Taken from the fall 2006 course catalog of the Osher Lifelong Learning Institute at Duke University in North Carolina.

This lecture series will survey key scientific accomplishments in the 20th century as reflected by Nobel Science Awards.

During the fall semester the following topics will be discussed:

September 20 – Evidence for the Hot Big Bang Origin of the Universe
The discovery of cosmic microwave background radiation, along with an update on the latest astrophysical results will be discussed.

September 27 – Radioactivity
The scientific advances made by Marie Curie in proposing the idea of radioactive transformation of atoms will be examined.

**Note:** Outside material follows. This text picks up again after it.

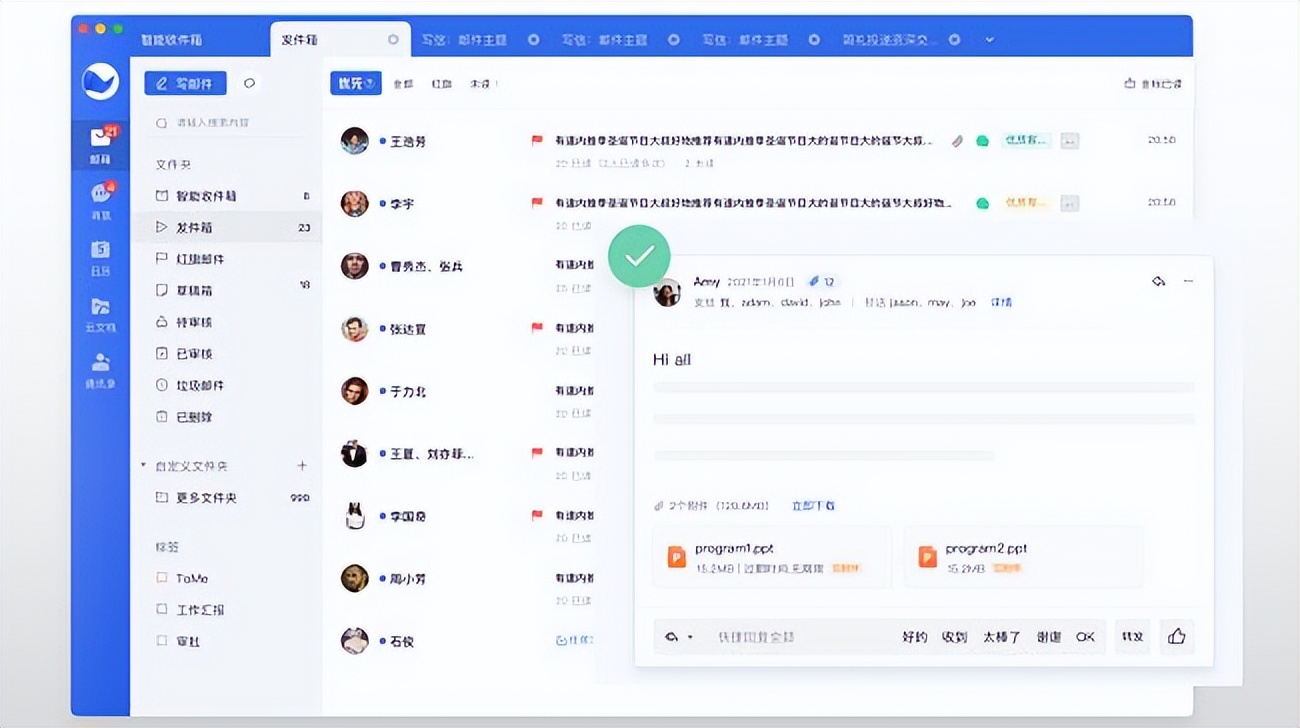Toggle the 工作汇报 tag checkbox
The image size is (1300, 728).
point(160,609)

October 4 – Wilhelm Conrad Roentgen, the First Nobel Prize Winner in Physics
The life of Roentgen and the work that led to his discovery of X-rays will be discussed.

October 11 – The Behavior of Matter at Very Low Temperature
This talk will focus on Bardeen and Robert C. Richardson, both engaging personalities and scholars whose research made a deep impact on science.

October 18 – What is Light Made Of?
Einstein and his 1905 proposal regarding the particle nature of light he deemed to be “very revolutionary” will be discussed. The discussion will conclude with what is known about light today.

November 1 – Karl Landsteiner and the Blood Group Alphabet
This lecture will explore how Karl Landsteiner, while looking for something else, discovered blood groups. The discussion will also review what he did in the intervening quarter century and what he did after becoming a Nobel Laureate.

November 8 – It has not escaped our notice…” The Discoveries of Watson and Crick
Participants will travel back in time to the Eagle Pub on February 25, 1953, when the secret of life was discovered – a story of brilliance, serendipity, intrigue and deviousness.

November 15 – Making Bread from Air
Participants will be briefed on the life, times and scientific contributions of Fritz Haber, the man who devised a process of fixing nitrogen from air to produce desperately needed fertilizer.

November 29 – Buckminsterfullerene: Gateway to Nanoscience
The discovery of buckministerfullerene, a new carbon structure, will be discussed. It was a classic example of scientific serendipity: it was not anticipated, the discoverers were, at first, not believed: and it has had momentous consequences for a new field of molecular science.

December 6 – The Nobel Experience
Dr. Peter Agre, the First Vice Chancellor for Science at Technology at Duke University Medical Center and a recent Nobel Laureate (2003), reflects on the personal impact of winning the award and speaks of his work leading to the discovery of aqua Orin, the first water channel protein.